9. Oktober 2002 • Die Preisentwicklung vor dem Hintergrund der Euro-Bargeldeinführung. Keine Teuerungswelle als Folge der Bargeldumstellung in Österreich • Wolfgang Pollan

Detaillierte Vergleiche mit Deutschland und der Schweiz sowie eine Analyse des zeitlichen Verlaufes einzelner Untergruppen des Verbraucherpreisindex liefern keine Hinweise darauf, dass der Einführung des Euro als Bargeld in Österreich eine starke preiserhöhende Wirkung zuzuschreiben wäre.
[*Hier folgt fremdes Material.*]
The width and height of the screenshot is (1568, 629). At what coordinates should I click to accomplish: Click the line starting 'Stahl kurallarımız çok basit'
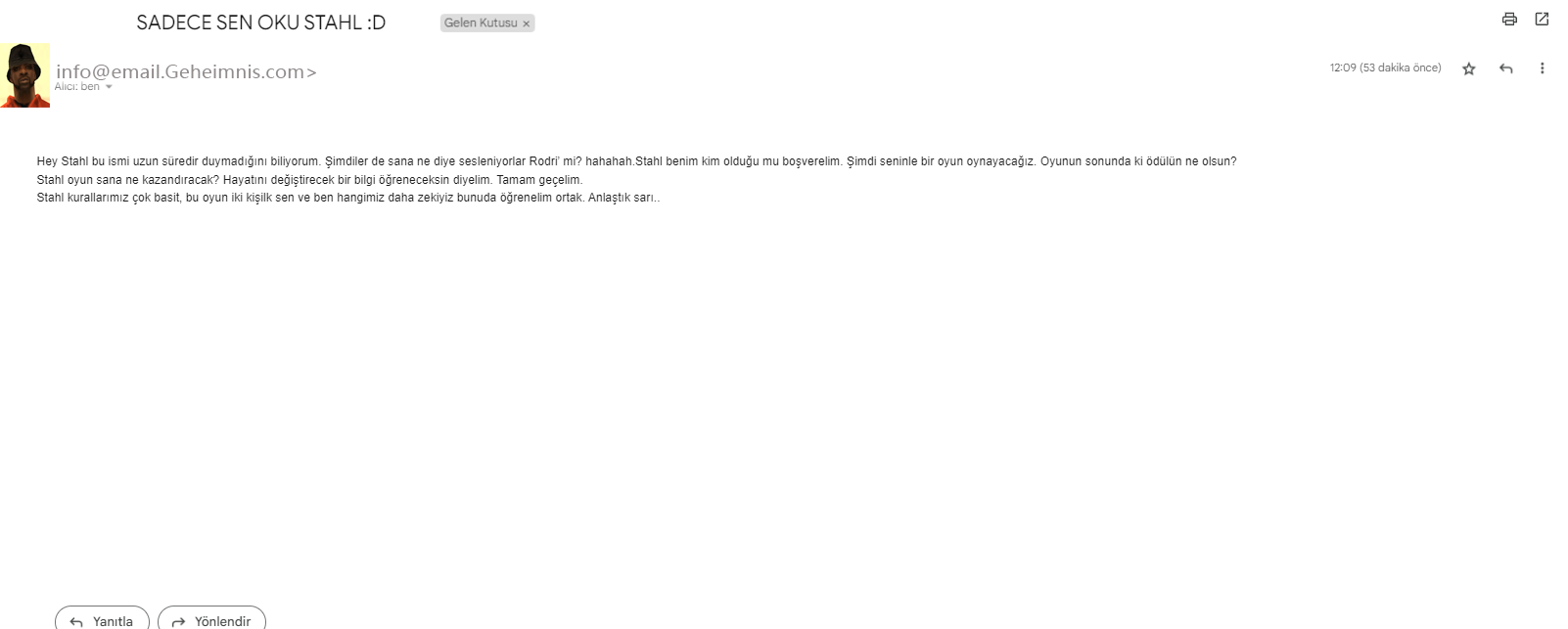[x=348, y=198]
In einigen Bereichen traten jedoch Preiserhöhungen auf, die mit der Währungsumstellung zusammenhängen könnten.

Eine Branche, die in großem Ausmaß die Aufmerksamkeit der Öffentlichkeit auf sich zog, war die Gastronomie. Anders als in Deutschland (und in anderen Ländern der Euro-Zone) wurde der Jahreswechsel 2001/02 in Österreich nicht dazu genützt, die Preise hinaufzusetzen. Erst im Juni 2002 traten Preiserhöhungen in Kraft, die als Euro-bedingte Nachzieheffekte gedeutet werden können.
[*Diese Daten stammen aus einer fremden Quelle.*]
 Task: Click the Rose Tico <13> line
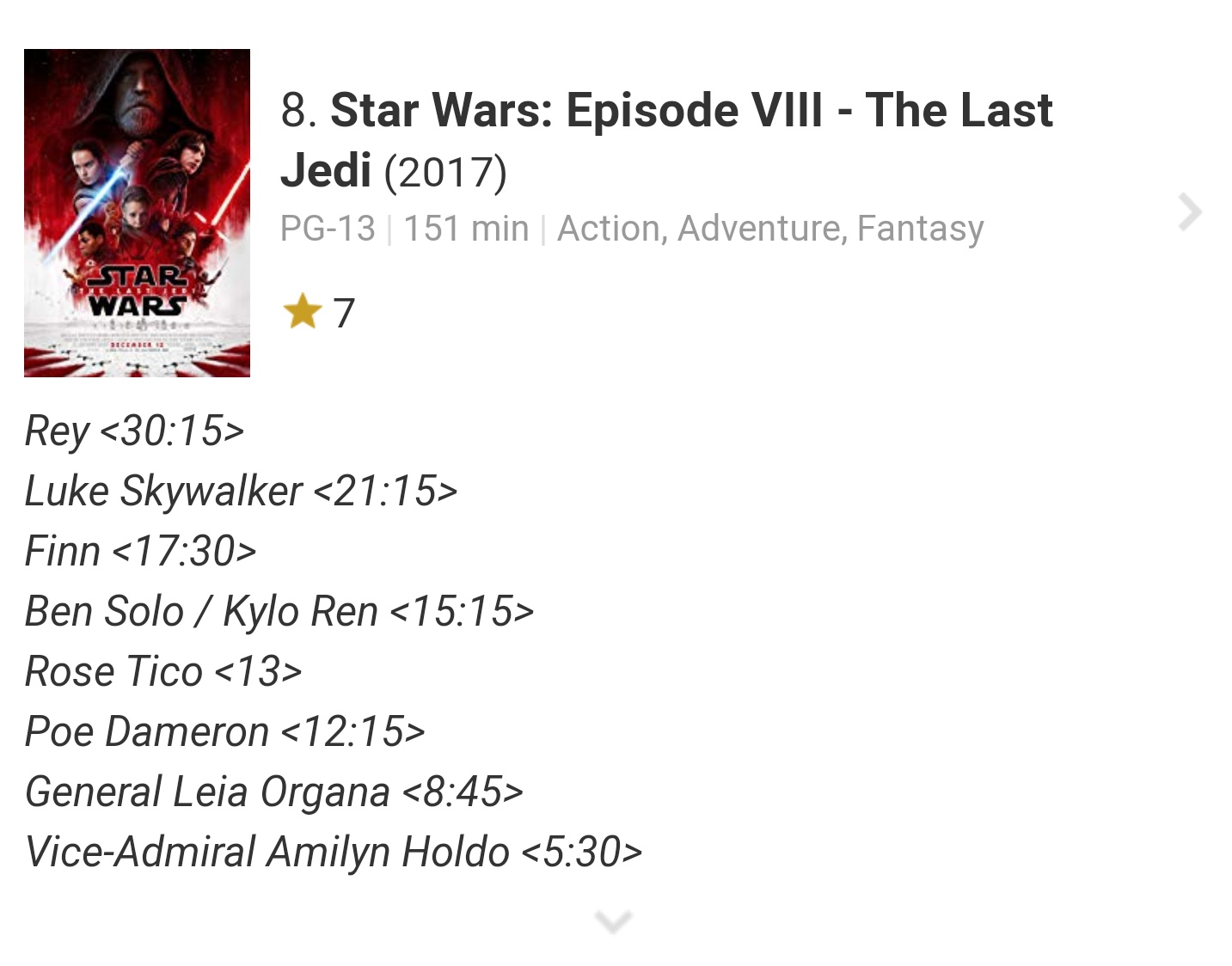click(163, 671)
In anderen Dienstleistungssektoren weicht die Entwicklung in Österreich allerdings nur wenig von jener in der Euro-Zone ab. Relativ stark erhöht wurden die Preise im Friseurgewerbe, von Autoreparaturen sowie von Installationsdienstleistungen – zum Teil schon zur Jahreswende, zum Teil erst in den nachfolgenden Monaten, wenngleich die Jahresveränderungsraten überwiegend unter der Marke von 5% bleiben.

Auch die Preisentwicklung der Industrieerzeugnisse beansprucht besonderes Interesse, entfällt auf diese Gruppe doch rund ein Drittel der Konsumausgaben. Hier ist insgesamt eine stabile Entwicklung zu beobachten, mit Preissteigerungsraten unter jenen in Deutschland (und in der Euro-Zone). Allerdings ist zuletzt in einigen Bereichen eine leichte Anhebung der Preise zu verzeichnen.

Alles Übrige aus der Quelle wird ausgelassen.